▶ _MATERIAL TO PROCESS_
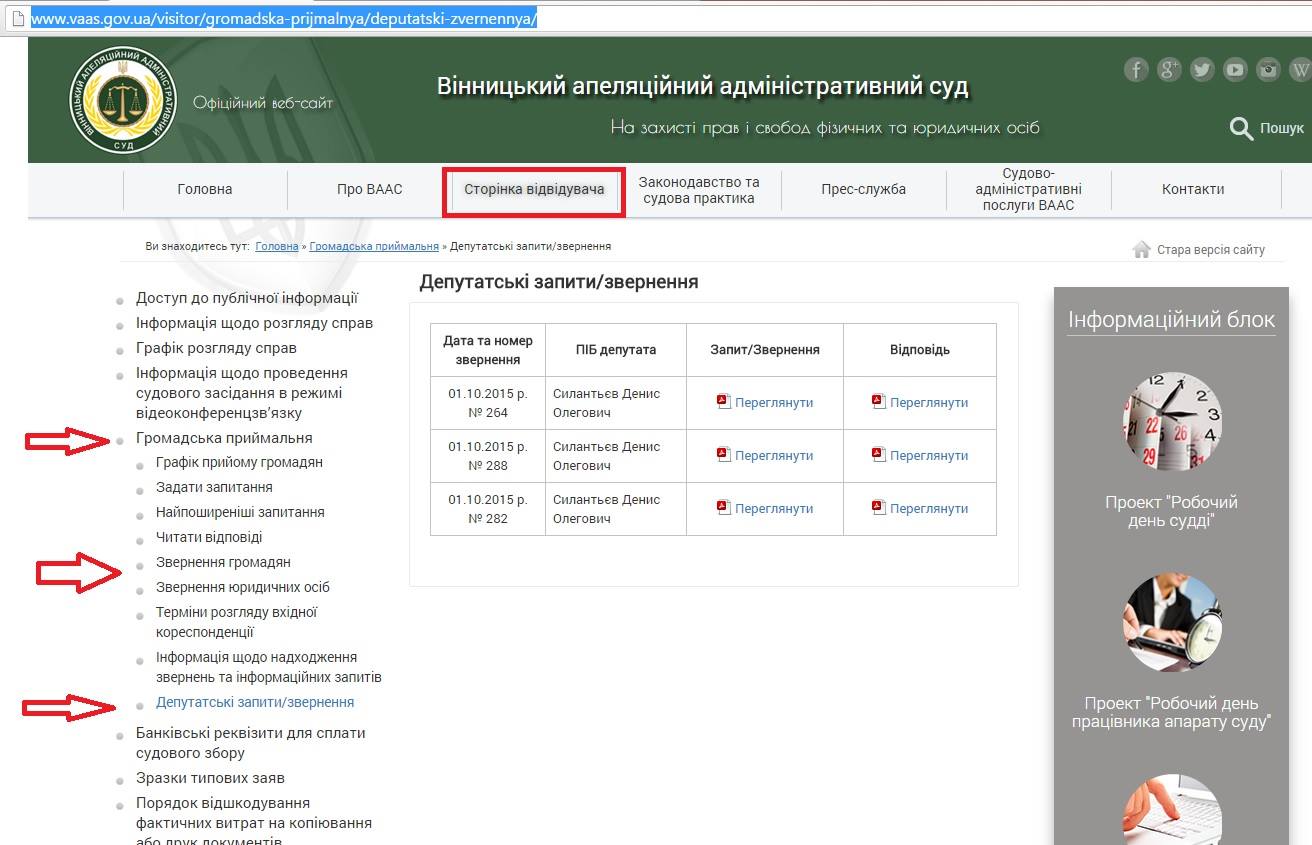Image resolution: width=1312 pixels, height=845 pixels.
Task: Click the Instagram camera icon
Action: 1268,69
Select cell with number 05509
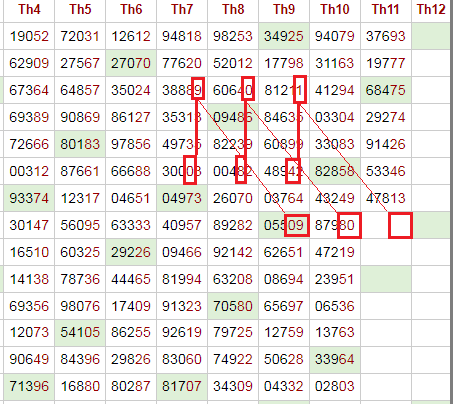 click(x=284, y=225)
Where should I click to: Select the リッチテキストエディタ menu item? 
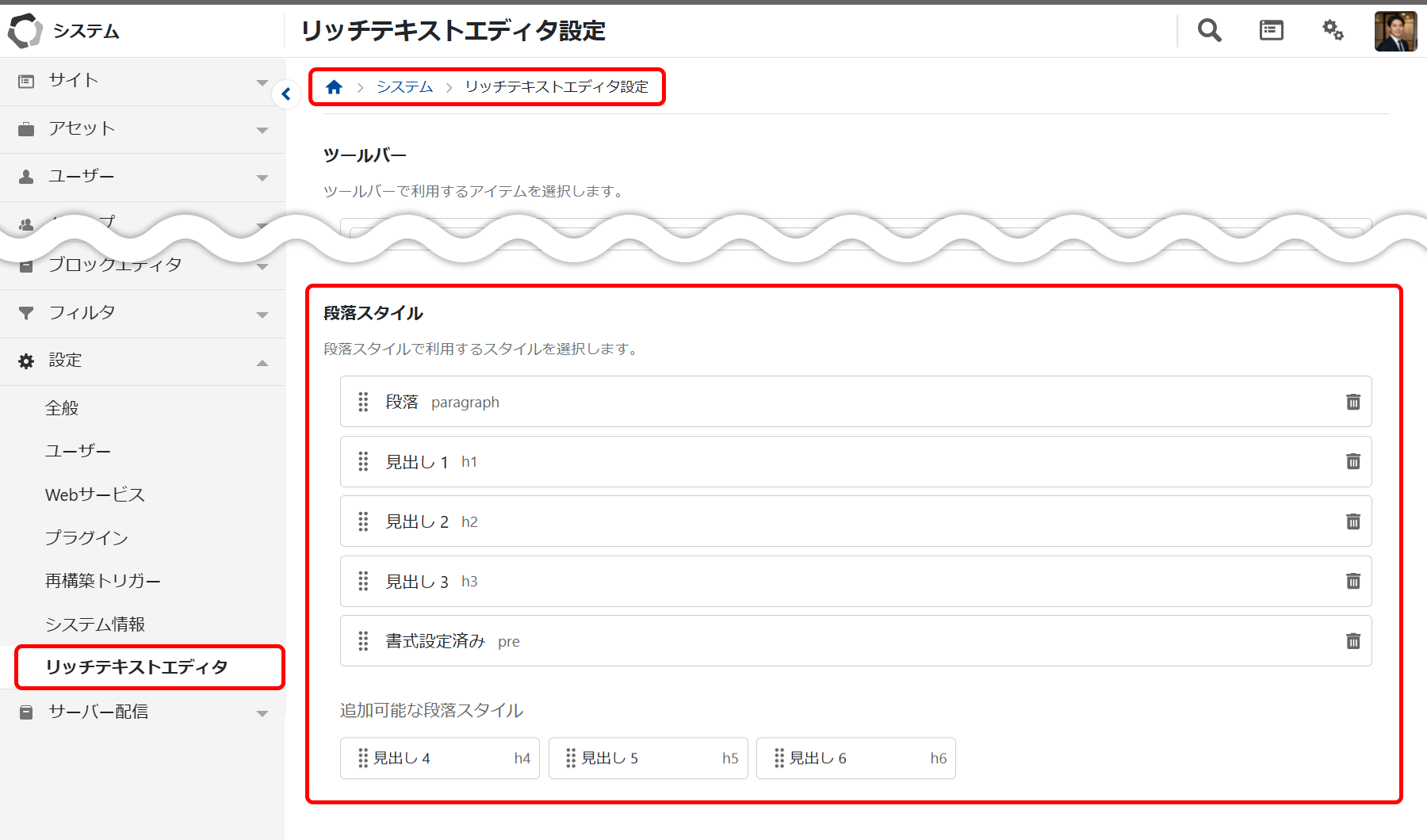(x=136, y=667)
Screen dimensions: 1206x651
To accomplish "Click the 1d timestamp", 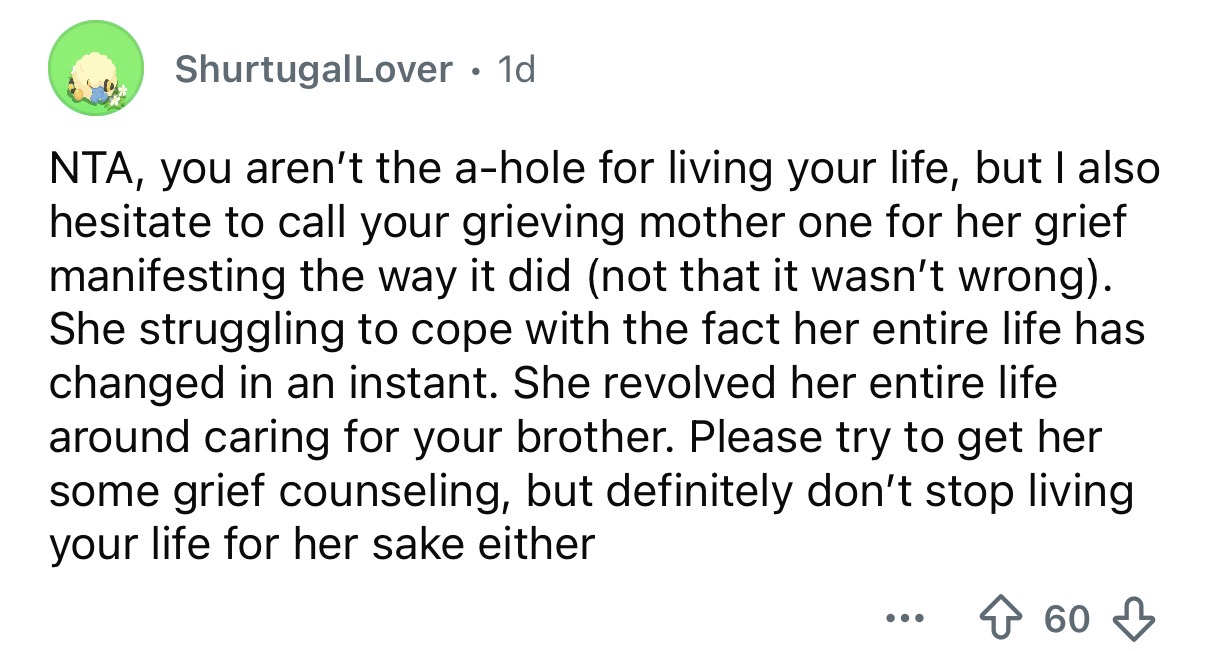I will [x=515, y=69].
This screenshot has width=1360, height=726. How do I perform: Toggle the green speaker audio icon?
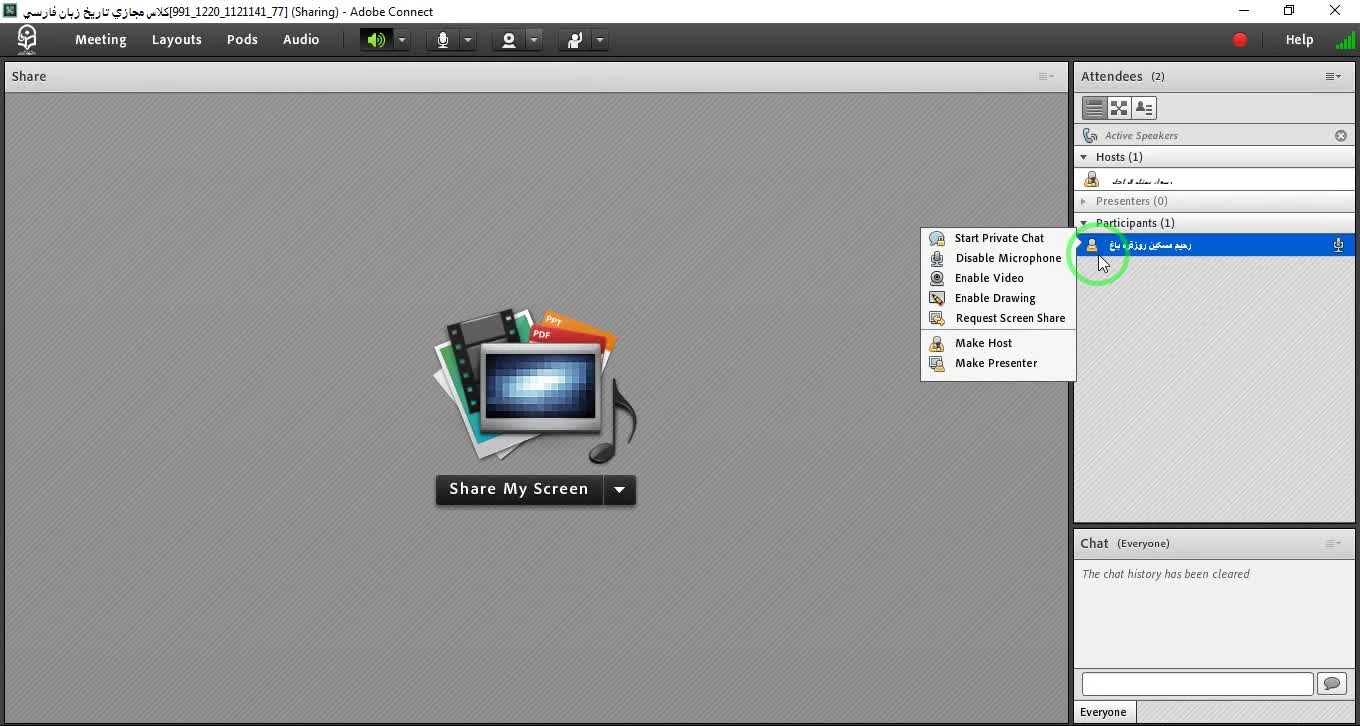click(x=376, y=40)

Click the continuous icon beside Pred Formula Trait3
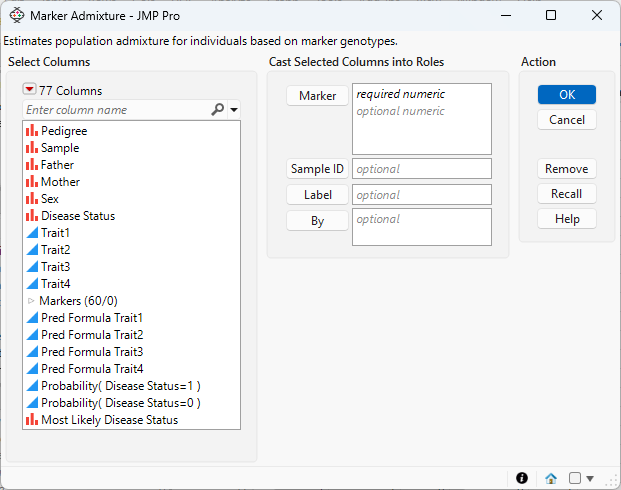click(32, 352)
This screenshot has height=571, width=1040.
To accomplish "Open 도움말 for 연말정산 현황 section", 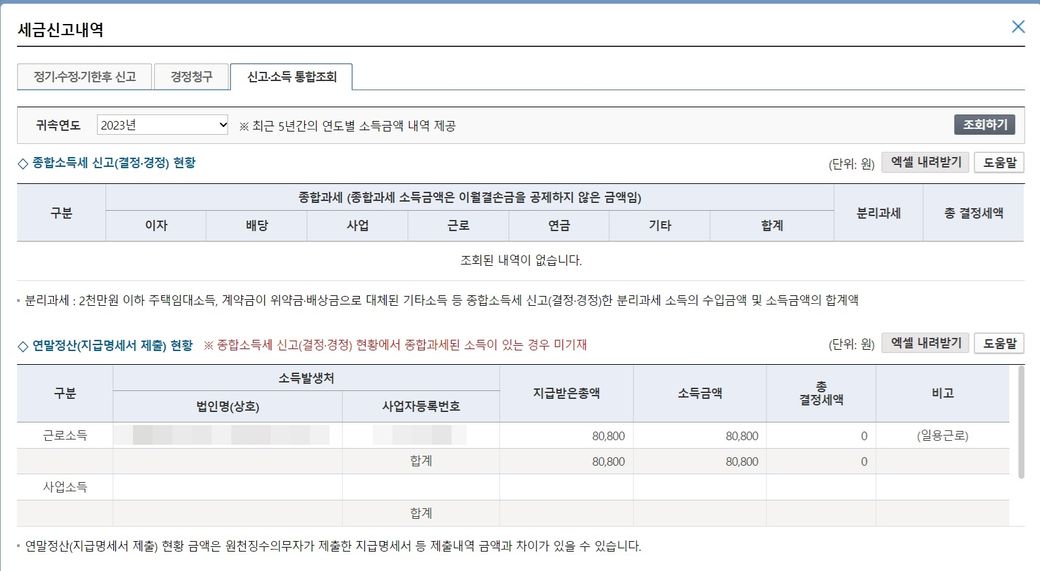I will [x=998, y=343].
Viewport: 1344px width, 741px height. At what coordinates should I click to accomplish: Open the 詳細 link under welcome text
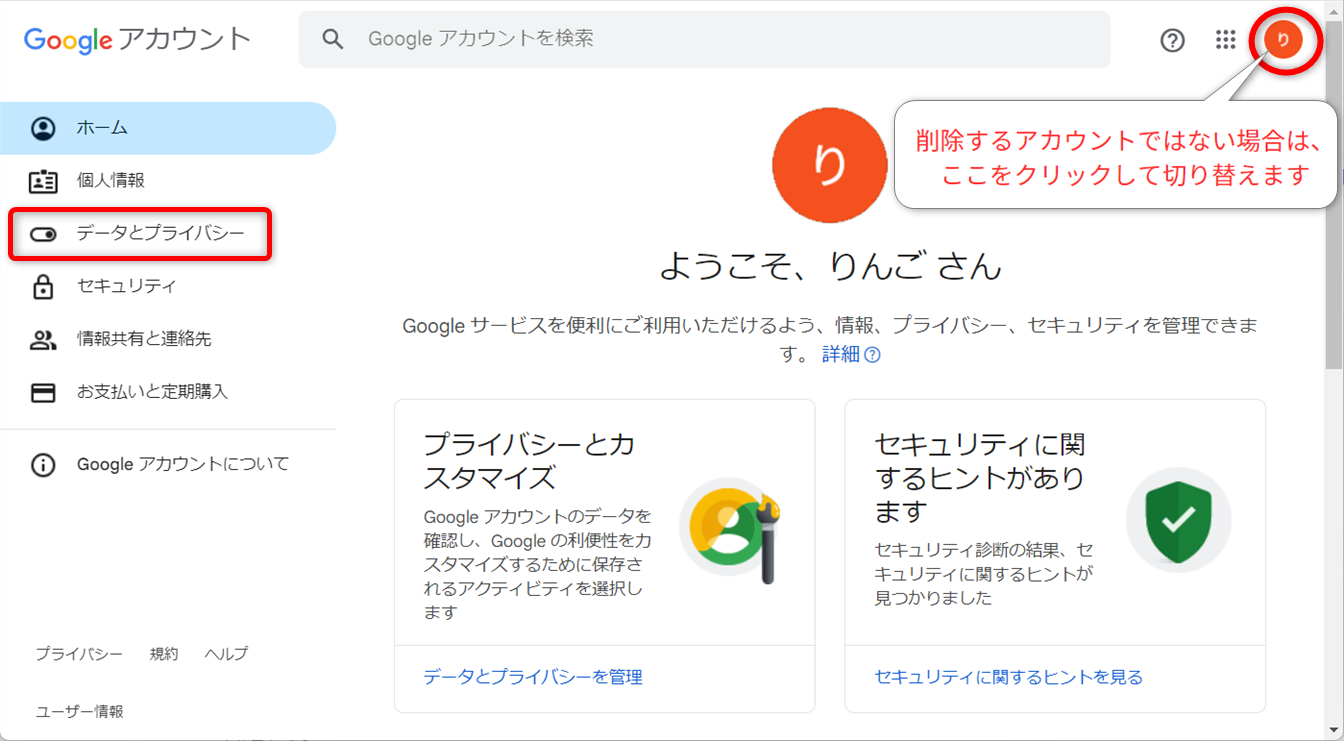tap(841, 355)
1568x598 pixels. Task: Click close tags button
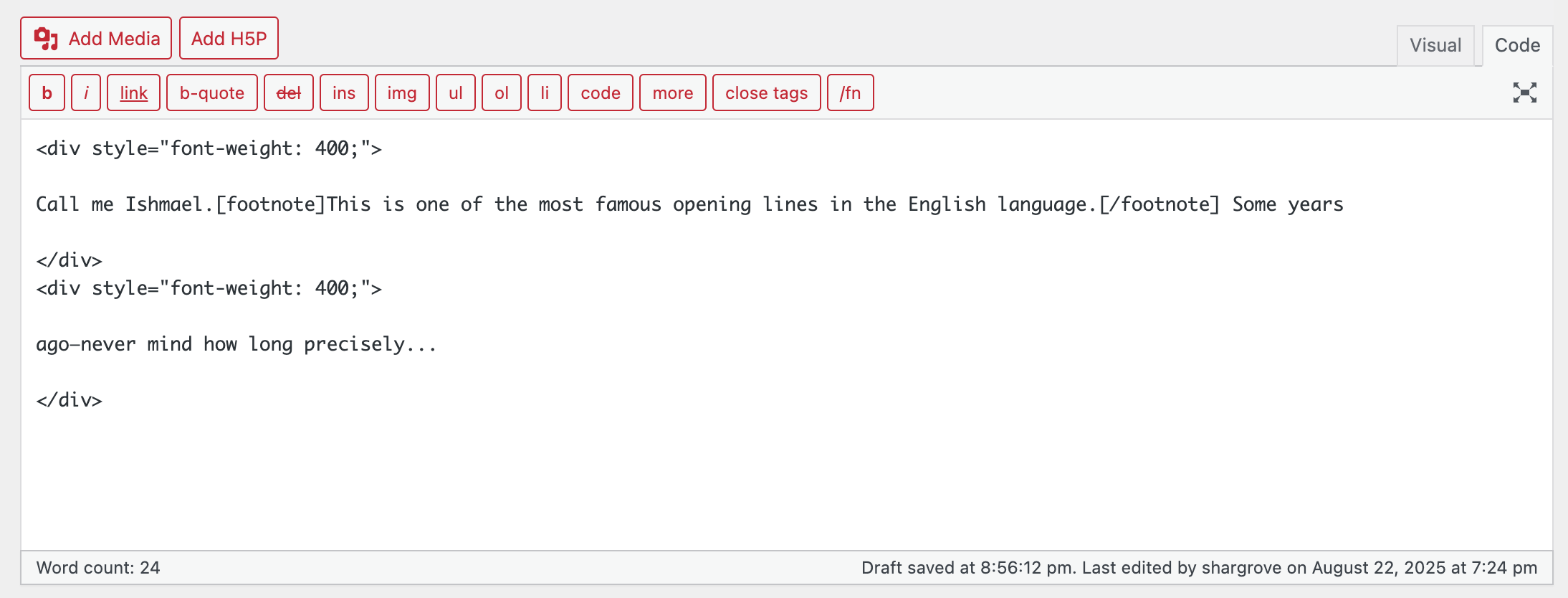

▶ _WORK INSTRUCTIONS_
In the records above, find the line that contains "Viewport: 1344px width, 741px" and repeat exactly that line and all lines after it to the end. Do not include pictures.

▶ _SOLUTION TO THIS PROBLEM_
Viewport: 1344px width, 741px height. At what coordinates should I click to accomplish: Open the 詳細 link under welcome text
tap(841, 355)
1568x598 pixels. Task: Click close tags button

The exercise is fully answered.